Escapism Postponed

August 25, 2008
A thought by James Berardinelli

It's time to begin hoping that The Quantum of Solace is a home run because, if it isn't, this could be a very dry holiday movie season. Over the years, the studios have done a good job of programming the November/December schedule such that there is a good mesh of escapism and serious fare. At any given time between Halloween and New Year's Day, it should be possible to see something profound in one auditorium, then go next door to see something completely mindless. Not so much this year, though. Two of the autumn's biggest releases - Star Trek and Harry Potter and the Half-Blood Prince - have pulled up stakes and moved to next summer. While this will obviously impact the end-of-the-year 2008 box office, one wonders whether it will have implications in years to come. Are we reaching a point in which summer (May through early August) is becoming the only time when big popcorn movies will be released?

It's understandable why July would be preferable to November for a film like the sixth Harry Potter. Irrespective of when the movie opens, it will do extraordinarily well during its opening weekend. After that, however, there's the issue of repeat business, and logic decrees that it's a lot easier to bring back kids during the summer, when there's no school, than in November and December. However, while that might seem to make sense, there's no evidence to back it up in practice.

Consider, for example, that the biggest grossing movie of all time (non-inflation adjusted) is Titanic, which opened in November, and more than 50% of that revenue resulted from repeat viewing in January, February, and March. The three Lord of the Rings movies received December openings, and all of them made more than $300 million (domestic). There are, in fact, numerous examples of films opening in the November/December time frame that achieve blockbuster status. Likewise, in part because the summer field is so crowded, there are countless examples of expected "big" movies falling on their faces (this year's most glaring example: Speed Racer).
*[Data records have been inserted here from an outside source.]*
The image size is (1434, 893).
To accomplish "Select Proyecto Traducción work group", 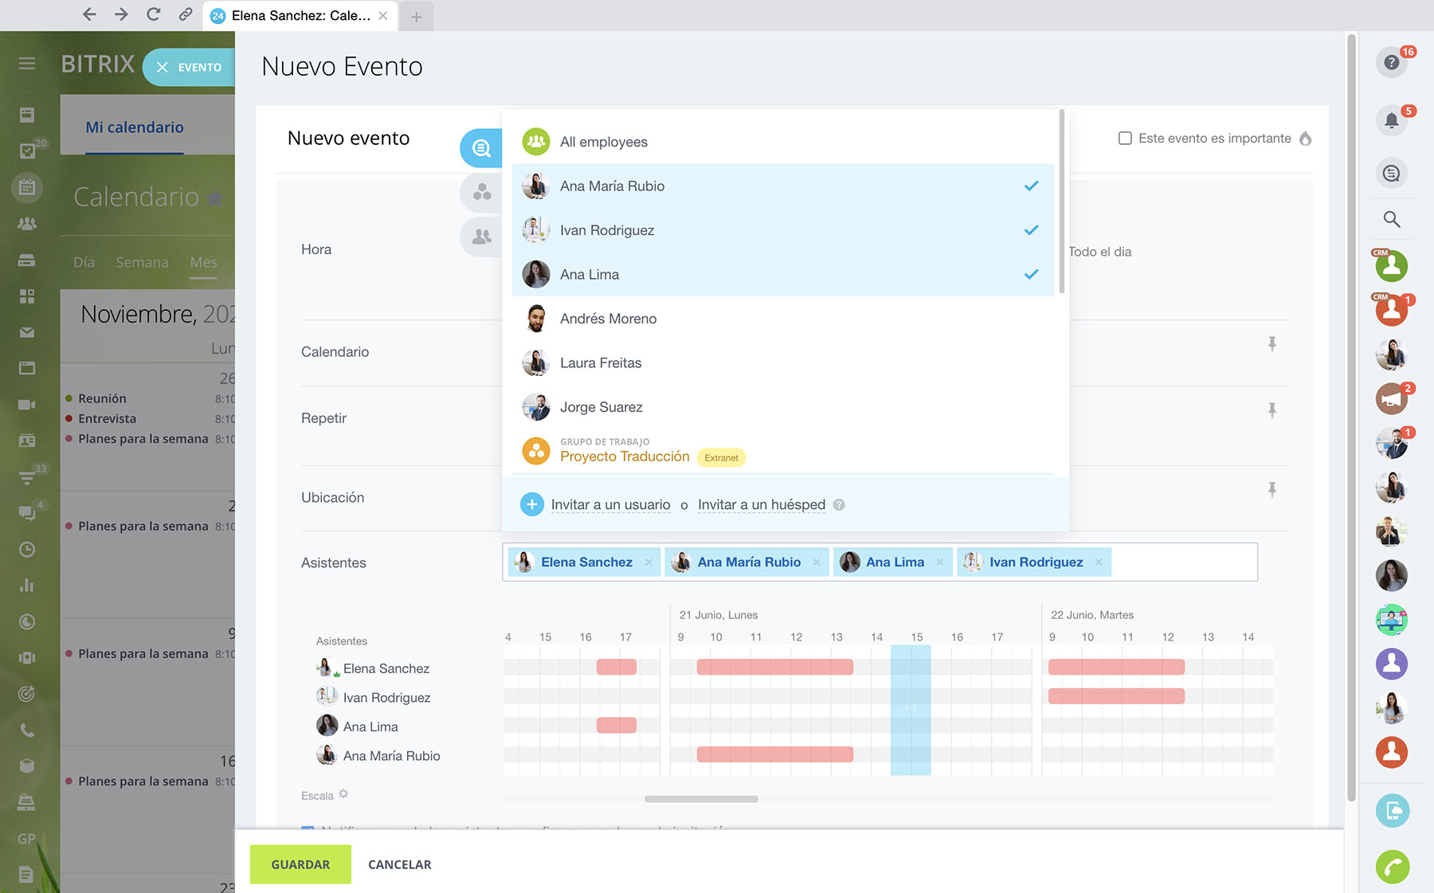I will tap(624, 456).
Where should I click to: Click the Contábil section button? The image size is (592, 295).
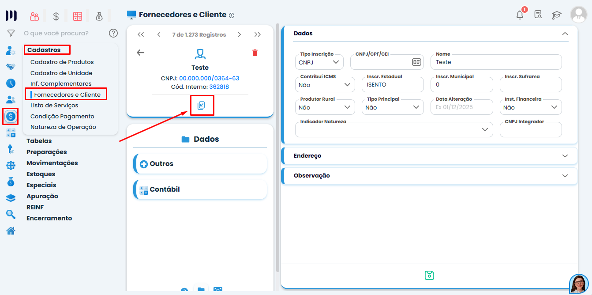coord(200,189)
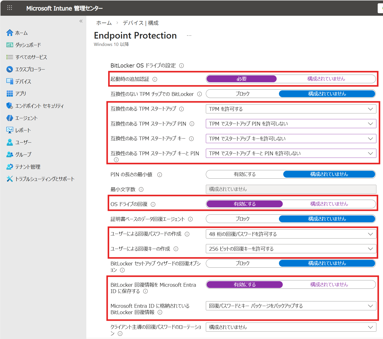383x339 pixels.
Task: Click the Endpoint Security shield icon
Action: tap(10, 106)
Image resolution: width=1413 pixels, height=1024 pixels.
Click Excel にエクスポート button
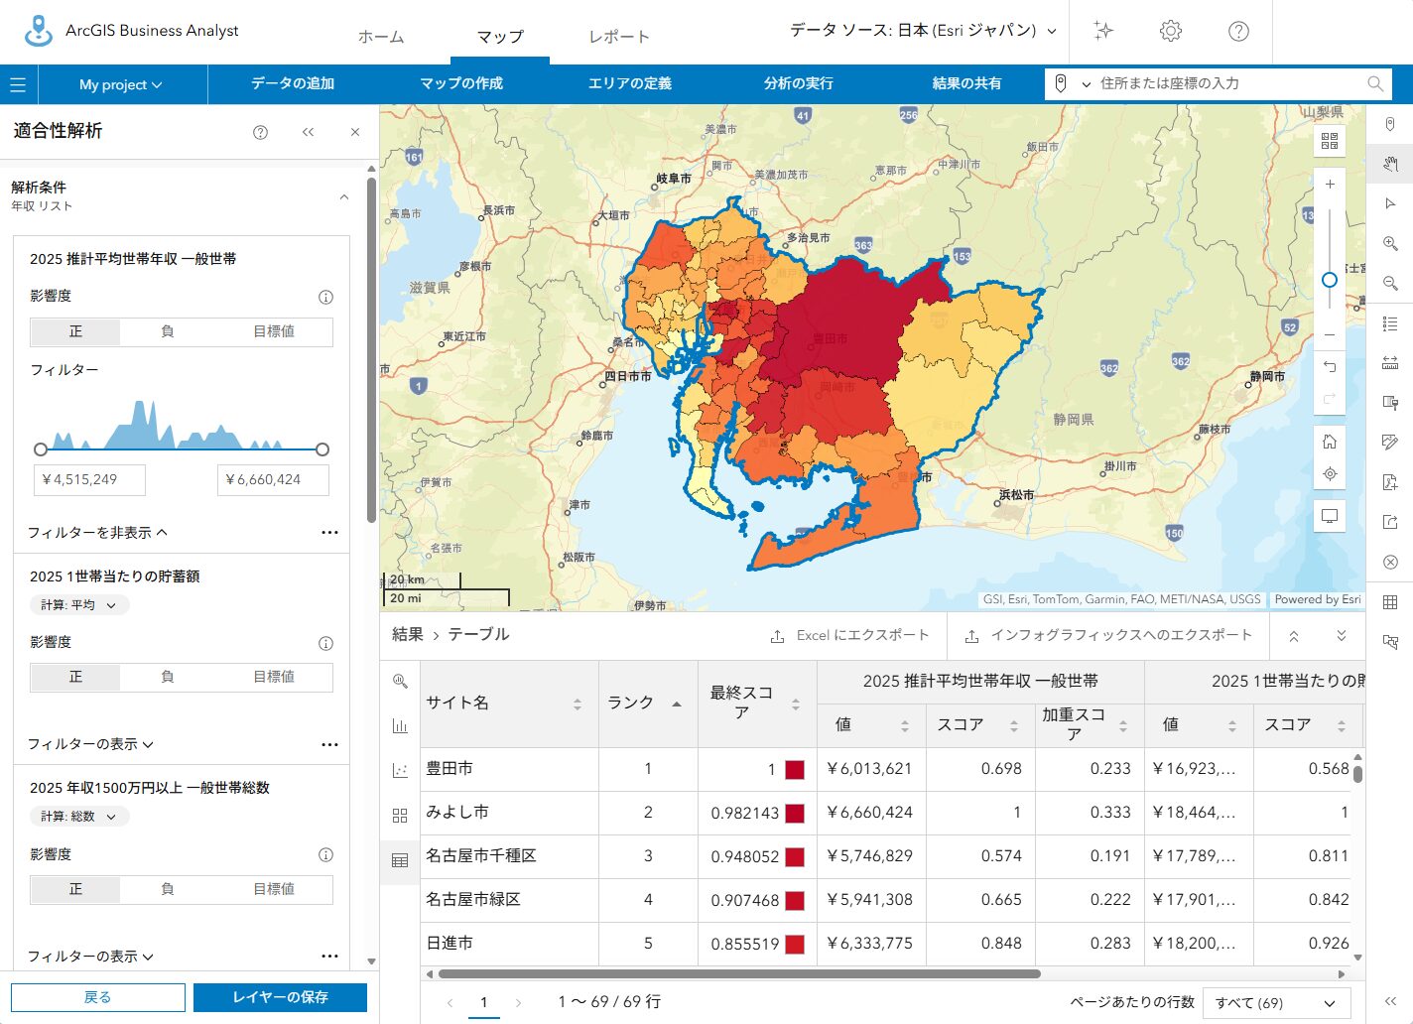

With regard to Star Trek, one wonders whether Paramount might be expecting too much from this movie. At the height of its popularity (in the '80s), no Star Trek movie ever made as much as $150 million. In fact, the Star Trek movie to make the most money - Star Trek IV, at $109 million - was a November release. Paramount is hoping that using a new, "hip" cast and having J.J. Abrams handling things behind the scenes will give Star Trek wider appeal than its ten motion picture predecessors. But it's still Star Trek and there hasn't been much enthusiasm for things Trek in recent years. The more one looks at the weakness of the 2008 holiday movie market, the more one wonders whether Paramount would have done better leaving Star Trek where it was originally set to open.

As for Harry Potter, there's no evidence that a July opening will help it at the box office. Warner Brothers is obviously looking at how well The Dark Knight fared with a mid-July opening this year, but comparing the two in terms of demographic appeal is inadvisable. Of the five previous Harry Potter movies, three have opened in November and two during the summer. The best performing was the first movie, which grossed $315 million and opened in November. The worst performing was the third, which grossed $250 million and opened in June. The rest were mixed in between. These numbers tell us that a Harry Potter movie is probably going to make $250 million to $300 million no matter when it is released. There's no reason to believe it will do appreciably better in July than November.
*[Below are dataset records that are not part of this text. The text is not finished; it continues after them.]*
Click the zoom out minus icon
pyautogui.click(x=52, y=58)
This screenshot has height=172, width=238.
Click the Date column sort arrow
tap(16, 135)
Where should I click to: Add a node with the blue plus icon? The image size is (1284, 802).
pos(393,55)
Essentially, the studios are robbing Peter to pay Paul. In order to bolster a weak 2009 schedule, they are stripping the holiday 2008 roster. The argument that the weakness of the 2009 schedule is a result of the writers' strike is hollow. The strike did not last long enough to impact more than a handful of 2009 releases. The cupboard is bare because of poor planning. (Surprisingly, a dearth of superhero movies. The next "wave" is due in 2010.) Now, there's a rush to plug holes but, like a dike springing leaks, as soon as one is covered, another opens.
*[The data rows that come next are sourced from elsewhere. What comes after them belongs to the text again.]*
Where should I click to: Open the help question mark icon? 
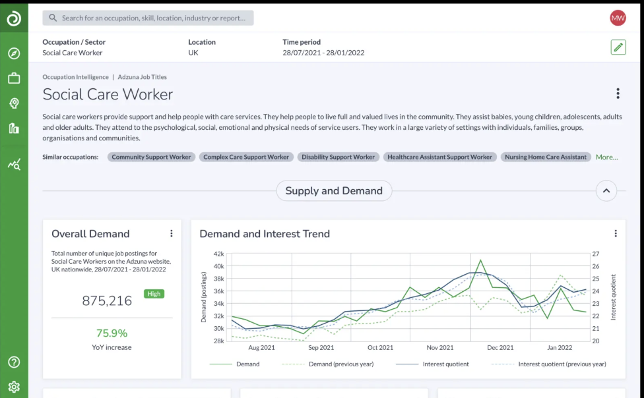coord(14,362)
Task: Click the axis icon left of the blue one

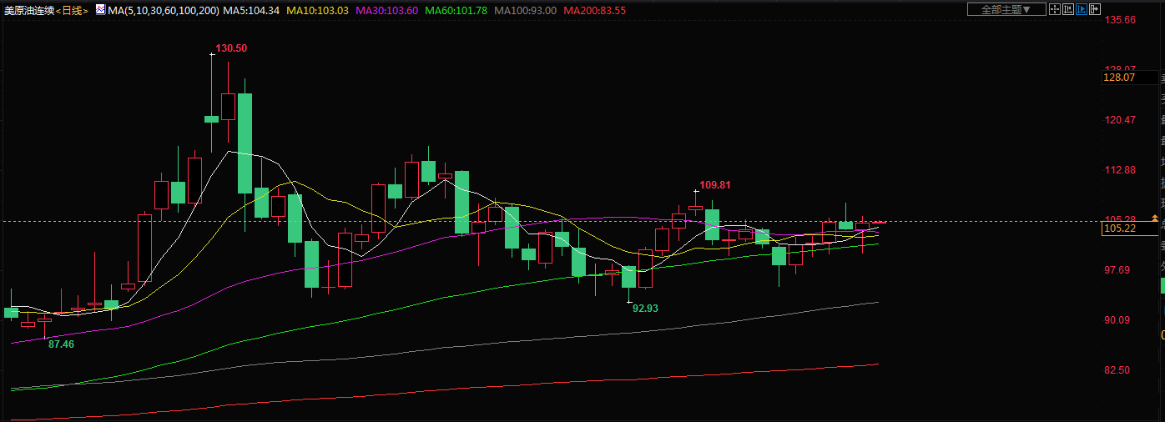Action: click(x=1068, y=9)
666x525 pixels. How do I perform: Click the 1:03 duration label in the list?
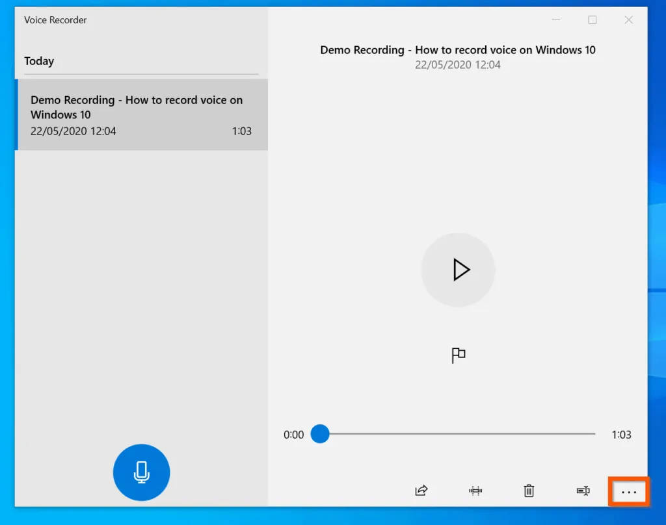click(242, 131)
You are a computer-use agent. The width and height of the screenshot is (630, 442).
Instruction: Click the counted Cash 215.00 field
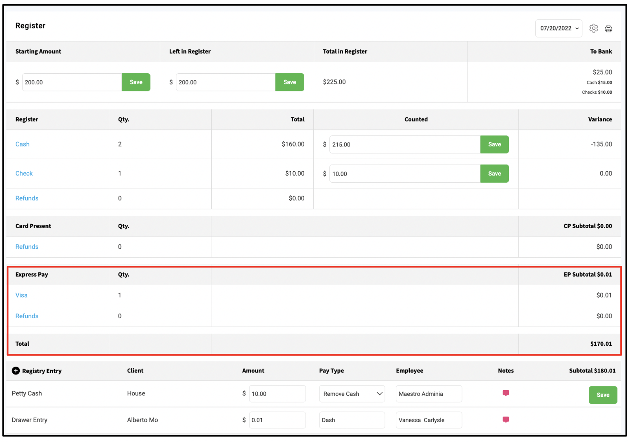pos(405,144)
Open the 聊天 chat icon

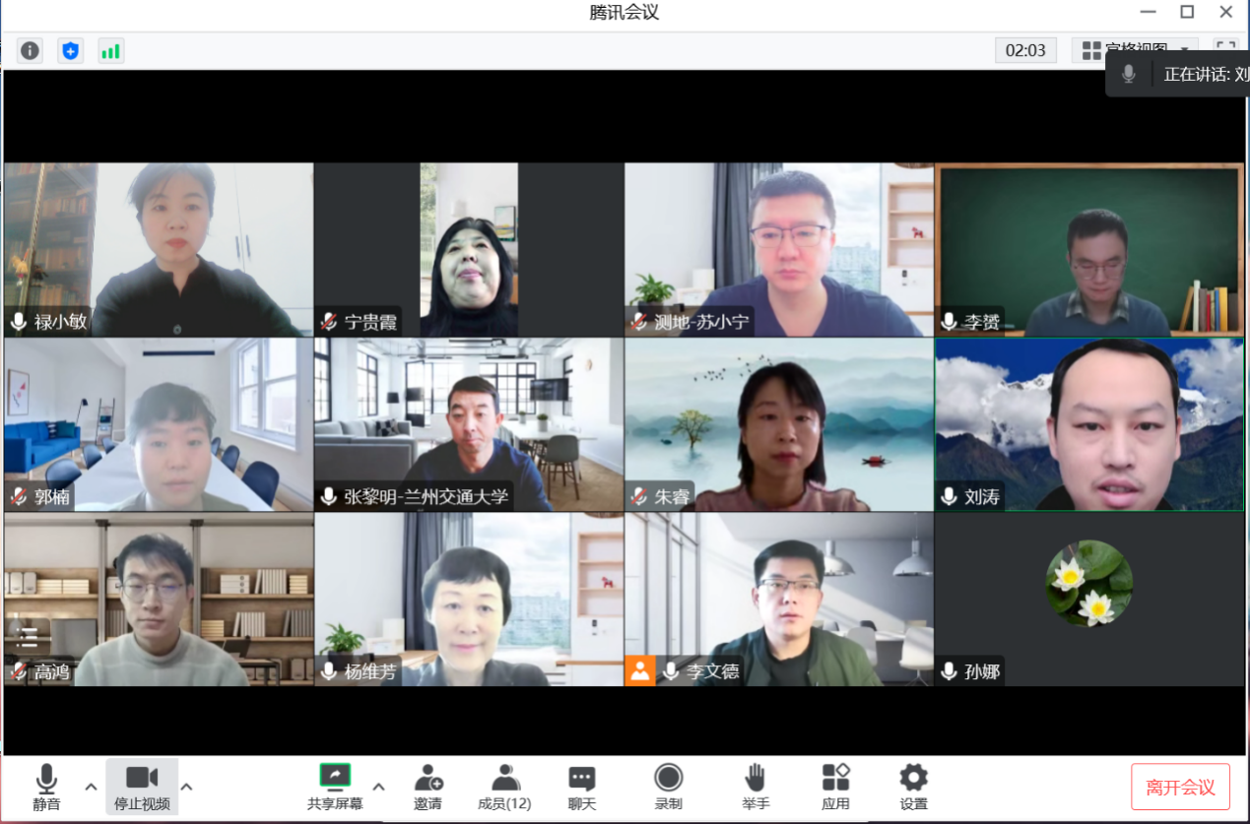(581, 787)
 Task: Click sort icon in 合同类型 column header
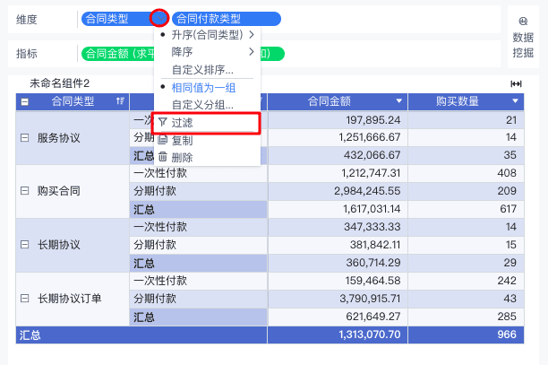coord(120,101)
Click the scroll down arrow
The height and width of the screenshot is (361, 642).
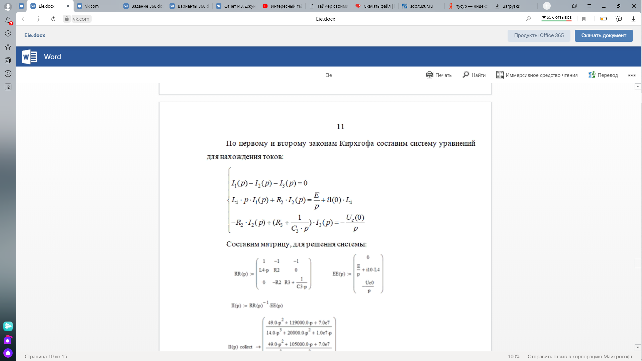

So what does it all mean? After an unexpectedly strong summer of 2008, it looks like November and December will be reserved primarily for the Oscar contenders. Not a bad thing if you're looking for substance, but all caviar and no candy can make for a boring diet. And, even with the holdovers, the summer of 2009 doesn't look too promising. 2010 and 2011 offer hope but, in this era of instant gratification, those dates seem intolerably far in the future.